Provo a interpretare il tuo pensiero Paolo.
Elencare tutti gli elementi di un insieme equivale a definirlo? Si.
Forse tu ci vuoi dire che non esiste altro modo di definirlo?



Eienstein: ''Dio non gioca a dadi''
Bohr: '' Non sei tu Albert, a dover dire a Dio cosa deve fare''
Iano: ''Perchè mai Dio dovrebbe essere interessato ai nostri giochi?''

paolo

Caro Iano,   da insonne a insonne,    ma saranno sti cacchio di puntini che non ti lasciano dormire?

Come sai non esiste una definizione di retta.  La retta è una intuizione.   La retta che ho in testa io e la retta che hai in testa tu sono uguali o differenti?  Non lo sapremo mai.   
Nel disperato tentativo di trasferirmi la tua idea di retta sono certo che mi faresti un bel disegnino con un segmento al centro e tanti puntini  di qua e tanti puntini di là.     Non possiamo che sperare che le rette di tutti noi siano abbastanza  simili tra loro.   Questa speranza trova conforto nel fatto che con queste rette ci costruiamo i grattacieli.

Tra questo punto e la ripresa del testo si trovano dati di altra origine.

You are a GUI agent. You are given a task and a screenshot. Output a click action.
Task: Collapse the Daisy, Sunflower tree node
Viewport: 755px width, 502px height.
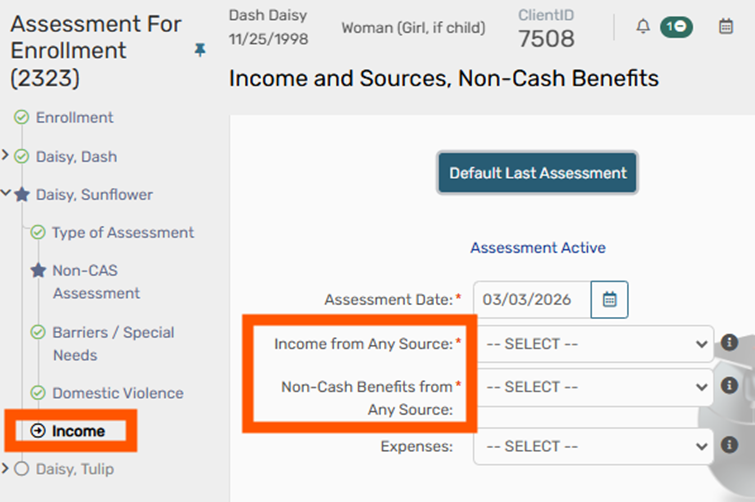click(7, 194)
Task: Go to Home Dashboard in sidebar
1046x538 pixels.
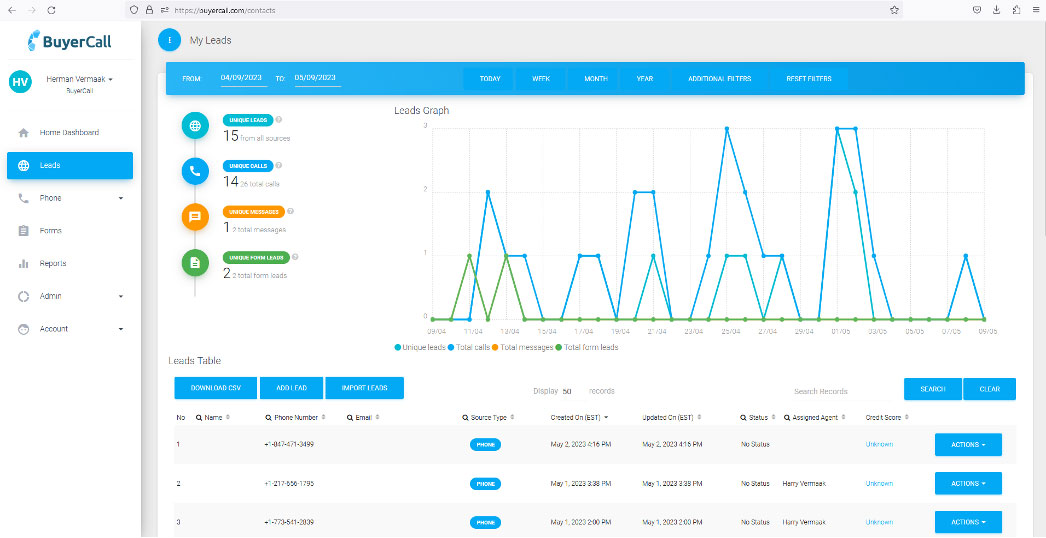Action: 69,132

Un insieme risulta definito se,  considerando  un qualunque oggetto del nostro mondo ( fisico o metafisico ),  siamo in grado di affermare che esso appartiene ( o non appartiene ) all'insieme.
Come sai gli insiemi vengono definiti per enumerazione o per caratteristica .
L'insieme " INFINITO" ( insieme di insiemi ) è definito tramite caratteristica,  quelle  due che, volendo, ricaviamo da Wikipedia.
Esaminiamo ora N per vedere se riusciamo a ficcarlo in "INFINITO".   
Russel e Whitehead  definiscono  ciascun numero naturale ma non l'insieme N (tralascio Peano).   L'insieme N è una intuizione alla pari della retta. 
La retta non possiamo che disegnarla  con i puntini, così come , quando tentiamo di esprimere N, non possiamo che ricorrere ai puntini:  (1, 2, 3, ....................).   Così come diciamo che la retta  r1 appartiene al pianox,  pur non avendo definiti ne l'uno ne l'altro,   così potremmo eventualmente dire che N appartiene a "INFINITO".
Per dire che N appartiene a "INFINITO" bisogna dimostrare che N possiede le due caratteristiche di cui sopra ( Wikipedia ).   
La tua dimostrazioni  e quella di NiKo conducono alla appartenenza ( N infinito ),  le mie due contro-dimostrazioni conducono  alla  indimostrabilità.
Ove mai venisse accolta la indimostrabilità,  nulla vieta di "forzare"  N  in "INFINITO".  Tale operazione si chiama Postulato;   niente di male, basta saperlo.
Ed è appunto per saperlo che, insistente come un tafano, vi rifaccio ancora la stessa domanda:  N  è considerato infinito per dimostrazione o per Postulato?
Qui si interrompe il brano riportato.